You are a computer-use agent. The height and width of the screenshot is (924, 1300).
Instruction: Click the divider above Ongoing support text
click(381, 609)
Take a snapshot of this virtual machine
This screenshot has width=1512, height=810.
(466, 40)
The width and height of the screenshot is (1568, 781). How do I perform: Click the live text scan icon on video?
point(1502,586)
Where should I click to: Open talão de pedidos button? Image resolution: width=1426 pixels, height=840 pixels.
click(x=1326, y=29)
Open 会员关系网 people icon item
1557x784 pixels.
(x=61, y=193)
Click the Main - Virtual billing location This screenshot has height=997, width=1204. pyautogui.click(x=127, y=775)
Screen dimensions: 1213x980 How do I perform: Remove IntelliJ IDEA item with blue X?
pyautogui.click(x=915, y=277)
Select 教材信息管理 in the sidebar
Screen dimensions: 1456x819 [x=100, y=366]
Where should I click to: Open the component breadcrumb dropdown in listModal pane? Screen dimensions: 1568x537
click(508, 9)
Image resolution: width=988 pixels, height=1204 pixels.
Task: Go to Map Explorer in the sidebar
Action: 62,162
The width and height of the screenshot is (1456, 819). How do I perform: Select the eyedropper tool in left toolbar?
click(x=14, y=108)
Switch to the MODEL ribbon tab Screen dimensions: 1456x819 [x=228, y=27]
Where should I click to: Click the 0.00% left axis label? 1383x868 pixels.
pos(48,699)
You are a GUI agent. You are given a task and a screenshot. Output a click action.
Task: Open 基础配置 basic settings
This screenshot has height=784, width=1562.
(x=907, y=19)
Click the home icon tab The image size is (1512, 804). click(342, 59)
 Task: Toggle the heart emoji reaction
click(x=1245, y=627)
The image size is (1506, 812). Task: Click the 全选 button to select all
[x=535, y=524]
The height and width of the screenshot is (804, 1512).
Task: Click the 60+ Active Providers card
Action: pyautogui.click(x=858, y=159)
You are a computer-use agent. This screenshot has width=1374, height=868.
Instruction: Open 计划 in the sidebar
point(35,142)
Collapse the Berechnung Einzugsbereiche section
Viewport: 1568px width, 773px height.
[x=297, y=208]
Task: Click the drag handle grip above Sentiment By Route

.....

_Task statement_. Return exactly, and only, the line containing "Instruction: Open 计划 in the sidebar" and every line after it through the end of the material.

_Expected answer_.
Instruction: Open 计划 in the sidebar
point(35,142)
Collapse the Berechnung Einzugsbereiche section
Viewport: 1568px width, 773px height.
[x=297, y=208]
Task: Click the drag handle grip above Sentiment By Route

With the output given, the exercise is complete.